Богданович похлопал себя по карманам, вышел в прихожую, ощупал кожаное пальто. Тщательно заклеенный и опечатанный коричневый конверт из плотной бумаги нашелся в боковом отделении «дипломата».
– Я даже не помню, кто меня провожал.
Получив письмо, Аден вскоре стал прощаться, его супруга обещала принять на себя хлопоты по поминкам. Шорников, похоже, тоже хотел поговорить о делах, но не рискнул, лишь только перед уходом вздохнул и посмотрел на товарища по партии мутными от усталости глазами:
– Что же ты, мать твою, «пушку» не легализовал, Леон? Ну сказал бы мне, если уж она тебе была так необходима, я бы как‑нибудь ее оформил.
– Не нужно, – замотал головой Леонтий, – не нужно, Андрей Палыч, об этом беспокоиться. Я во всем виноват, только я, мне и отвечать.
Прокурор недобро усмехнулся, двумя пальцами притянул Богдановича к себе и, обдав его перегаром, прошипел:
– Тебе? Тебе отвечать, дурак?.. Много ты понимаешь! Ну‑ну. За хранение огнестрельного оружия срок до пяти лет, к твоему сведению. И отмазать тебя в связи с некоторыми обстоятельствами, о которых я тебе сегодня не стану говорить, будет ох как непросто!

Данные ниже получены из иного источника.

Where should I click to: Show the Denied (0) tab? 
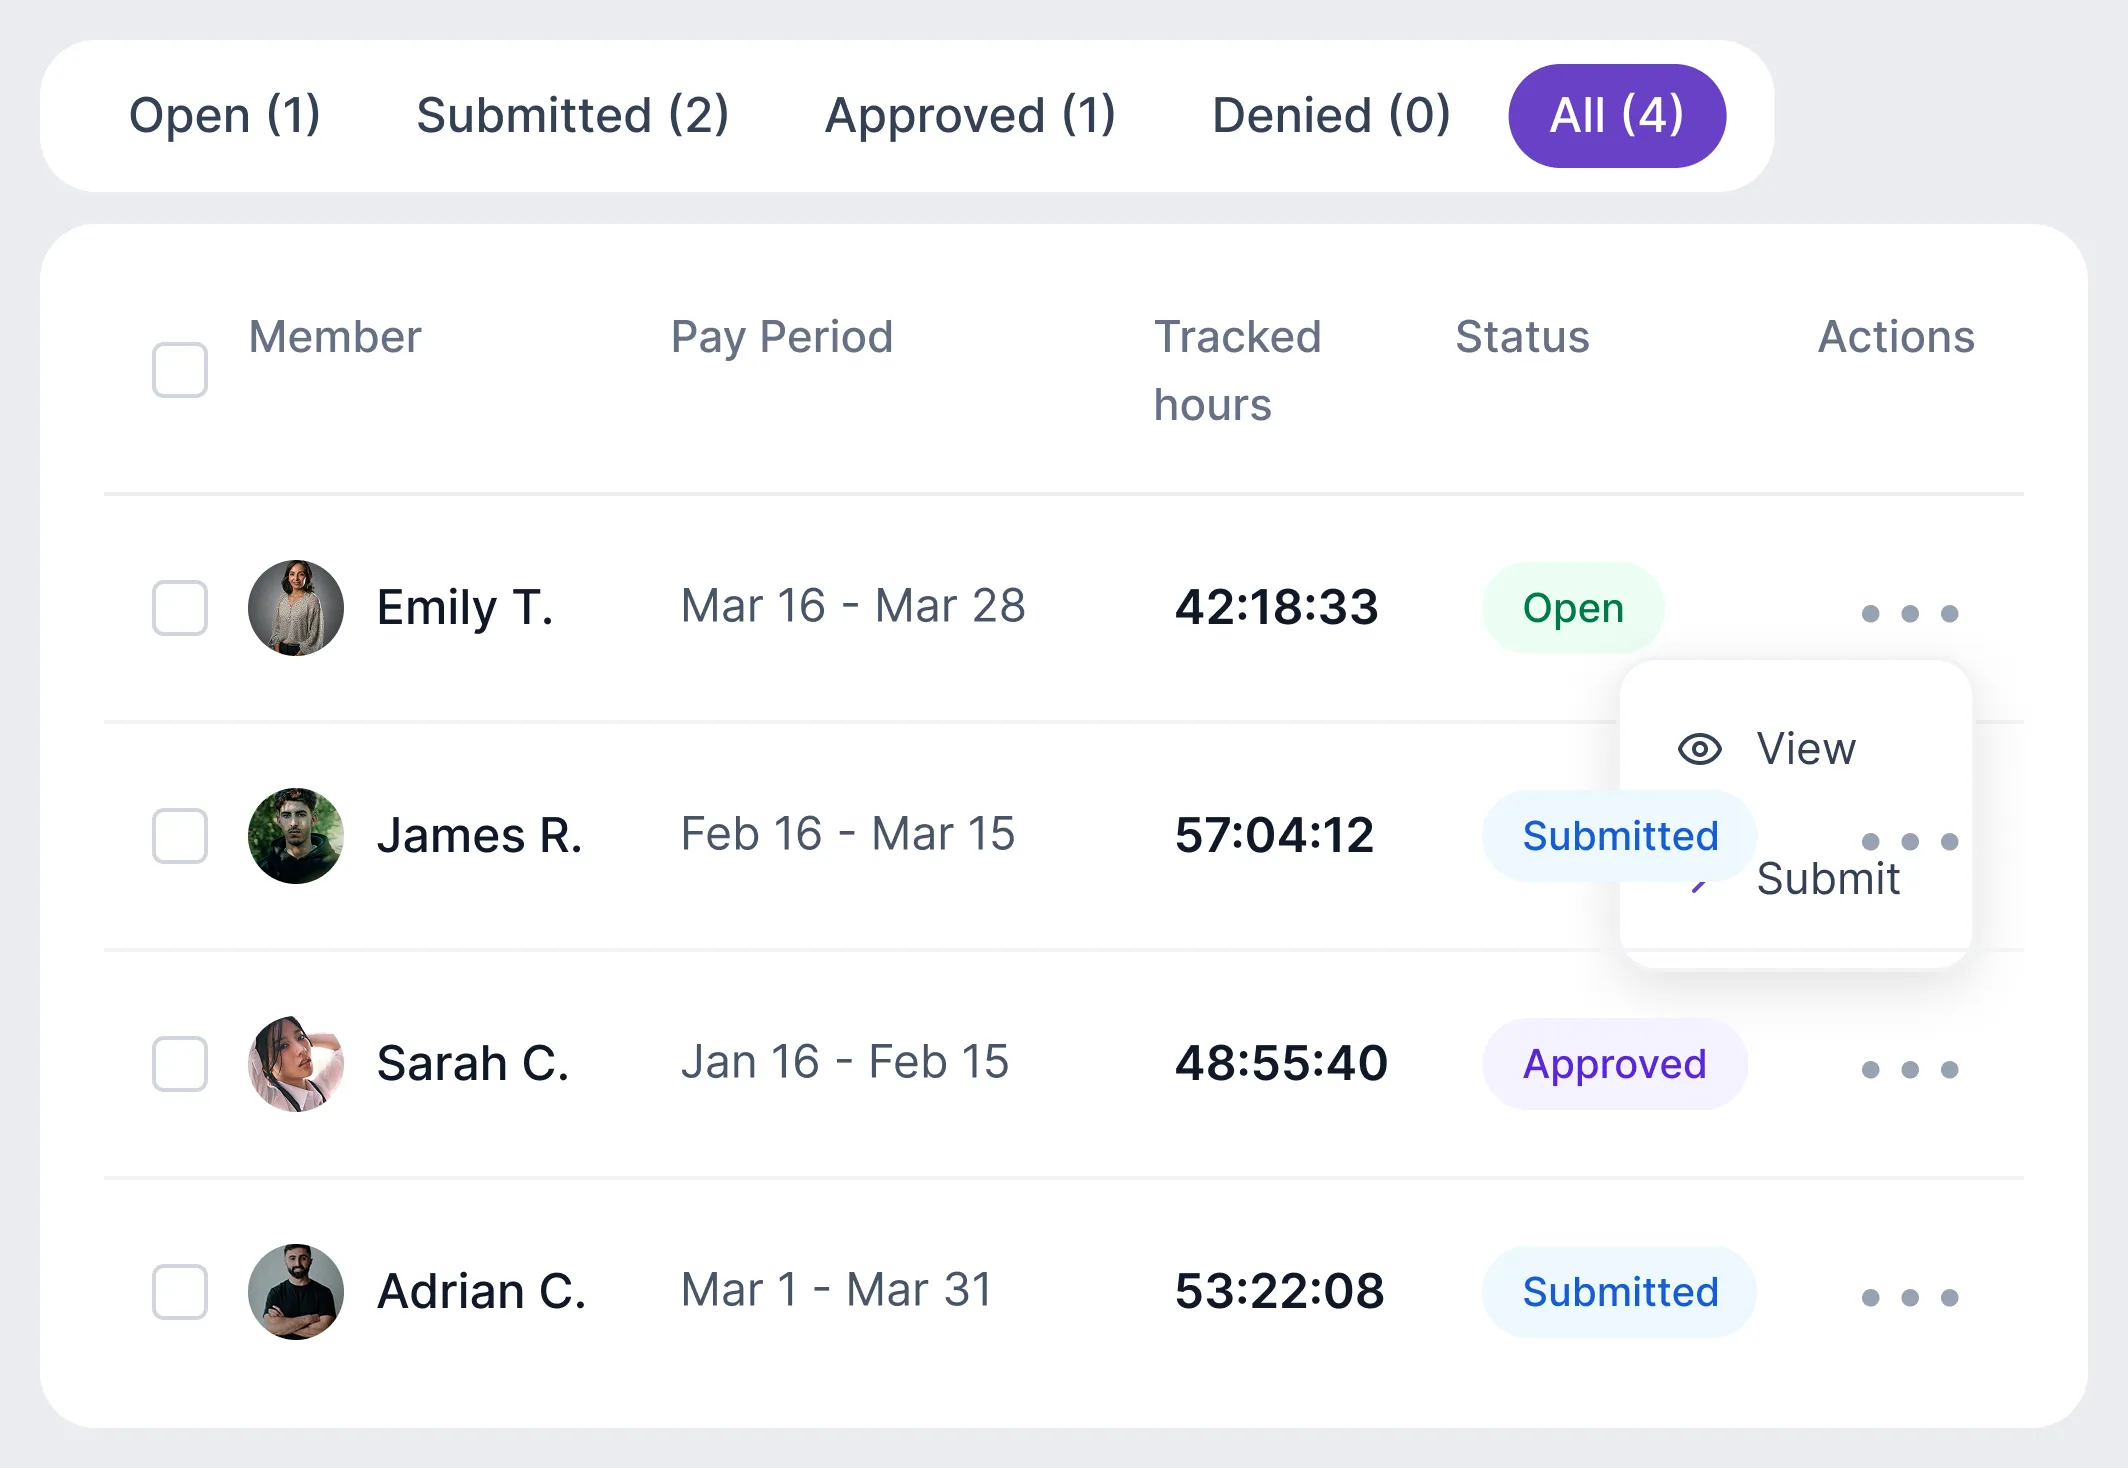(x=1331, y=115)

С этими словами Шорников ушел, совершенно бестактно («А может быть, с умыслом?» – думал Леонтий), не договорив, какие такие обстоятельства ему открылись и зачем он вообще появился в аэропорту.

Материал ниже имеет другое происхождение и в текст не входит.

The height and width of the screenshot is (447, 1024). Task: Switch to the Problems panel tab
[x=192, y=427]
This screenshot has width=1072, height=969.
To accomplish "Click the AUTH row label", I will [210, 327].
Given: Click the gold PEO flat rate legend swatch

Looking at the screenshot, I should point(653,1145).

И все‑таки Богданович надеялся на его помощь. Особенно после того как в десять часов субботнего дня, то есть назавтра, в его квартире появился следователь Кокорин.
– У вас совесть есть? – разгневался Леонтий в ответ на его просьбу ответить на несколько вопросов. – Совесть, совесть?!. Вы понимаете, о чем я спрашиваю?!. Моя жена там, в морге, я ее единственный… то есть, самый близкий человек! – выкрикивал он, расхаживая по гостиной. – Оставьте меня, хотя бы до похорон оставьте! Я еще не готов, я сам не понимаю, ничего не понимаю!.. Не то я подниму на ноги…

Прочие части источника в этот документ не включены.